In such an MDM optical transmission system, the optical fiber used for transmitting the optical signal is a few-mode fiber (hereinafter referred to as FMF) designed such that the optical signal propagates in only a predetermined mode set as a permissible mode.
Non-Patent Literature 1: K. Shibahara et al., “Dense SDM (12-core×3-mode) transmission over 527 km with 33.2-ns mode-dispersion employing low-complexity parallel MIMO frequency-domain equalization”, Journal of Lightwave Technology, Jan. 1, 2016, vol. 34, No. 1, p. 196-204
A transmission loss with respect to a transmission distance of an optical signal propagating inside an FMF differs depending on a mode of the optical signal (mode-dependent loss). In addition, an optical amplifier used in an MDM optical transmission is an optical amplifier capable of optically amplifying a mode that is the same or higher than the mode in which the FMF allows propagation, and a gain value differs for each mode. Therefore, when the optical signal is transmitted over a long distance by a long-distance MDM optical transmission system, an optical power difference of the optical signal between respective modes increases with the transmission distance, and when the optical power is further optically amplified, a lager optical power difference of the optical signal is generated between the respective modes, resulting in causing variations in transmission characteristics of the optical signal between the modes. As a result, the transmission distance of the optical signal may be restricted (Non-Patent Literature 1).
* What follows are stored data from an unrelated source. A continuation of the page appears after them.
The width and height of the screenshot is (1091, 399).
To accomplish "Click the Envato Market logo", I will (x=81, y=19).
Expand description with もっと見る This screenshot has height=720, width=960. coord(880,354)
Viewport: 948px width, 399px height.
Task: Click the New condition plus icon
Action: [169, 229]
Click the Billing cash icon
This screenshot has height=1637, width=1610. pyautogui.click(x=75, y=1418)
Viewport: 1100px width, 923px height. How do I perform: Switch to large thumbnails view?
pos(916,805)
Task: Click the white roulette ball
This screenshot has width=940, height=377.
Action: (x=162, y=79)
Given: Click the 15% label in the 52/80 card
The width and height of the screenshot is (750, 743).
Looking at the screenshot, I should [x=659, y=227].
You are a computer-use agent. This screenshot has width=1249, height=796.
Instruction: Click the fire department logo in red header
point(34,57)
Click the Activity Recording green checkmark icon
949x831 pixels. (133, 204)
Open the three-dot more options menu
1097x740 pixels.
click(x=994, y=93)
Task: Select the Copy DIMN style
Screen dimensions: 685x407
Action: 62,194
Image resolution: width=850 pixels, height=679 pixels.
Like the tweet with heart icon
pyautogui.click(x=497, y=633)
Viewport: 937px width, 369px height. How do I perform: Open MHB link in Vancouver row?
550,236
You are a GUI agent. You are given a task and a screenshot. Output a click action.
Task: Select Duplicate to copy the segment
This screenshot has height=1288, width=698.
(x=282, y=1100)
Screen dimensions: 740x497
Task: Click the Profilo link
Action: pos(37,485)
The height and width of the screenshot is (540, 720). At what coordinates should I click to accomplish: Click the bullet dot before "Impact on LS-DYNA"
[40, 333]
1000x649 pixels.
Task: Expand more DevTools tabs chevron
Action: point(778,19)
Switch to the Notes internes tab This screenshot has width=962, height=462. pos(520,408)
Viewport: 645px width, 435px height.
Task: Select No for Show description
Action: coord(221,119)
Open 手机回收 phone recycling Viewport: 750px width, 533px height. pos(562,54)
The present invention has been made to solve the above problems, and an object thereof is to provide a mode equalization filter for reducing an optical power difference between modes of an optical signal propagating inside an FMF.
An embodiment of the present invention is to provide a mode equalization filter that reduces a difference in light intensity between multiple modes of signal light propagating in a core of a few-mode fiber, the mode equalization filter includes: a collimator lens that collimates the signal light emitted from the few-mode fiber; a partial ND filter including a small dot having small transmittance with respect to the collimated signal light; and condensing lenses that condense the signal light transmitted through the partial ND filter on the few-mode fiber, wherein the small dot having the small transmittance is arranged in a part of the partial ND filter, and the partial ND filter is arranged such that, when the collimated signal light is transmitted, a part of the collimated signal light overlaps with the small dot having the small transmittance.
The present invention has an effect that a transmission distance of an optical signal is not restricted due to a difference in optical power between propagation modes by reducing the difference in optical power between propagation modes in an MDM optical transmission system.
Embodiments of the present invention will be described in detail below. In addition, the embodiments of the present invention are not limited to the following examples without departing from the scope of the gist of the present invention.
In the following embodiments, a case where the number of propagation modes is 6 (hereinafter referred to as 6-LP-mode (10-mode)) is described, but the embodiments of the present invention are applicable without being limited in the number of propagation modes and is also applicable to the number of propagation modes different from the 6-LP-mode (10-mode).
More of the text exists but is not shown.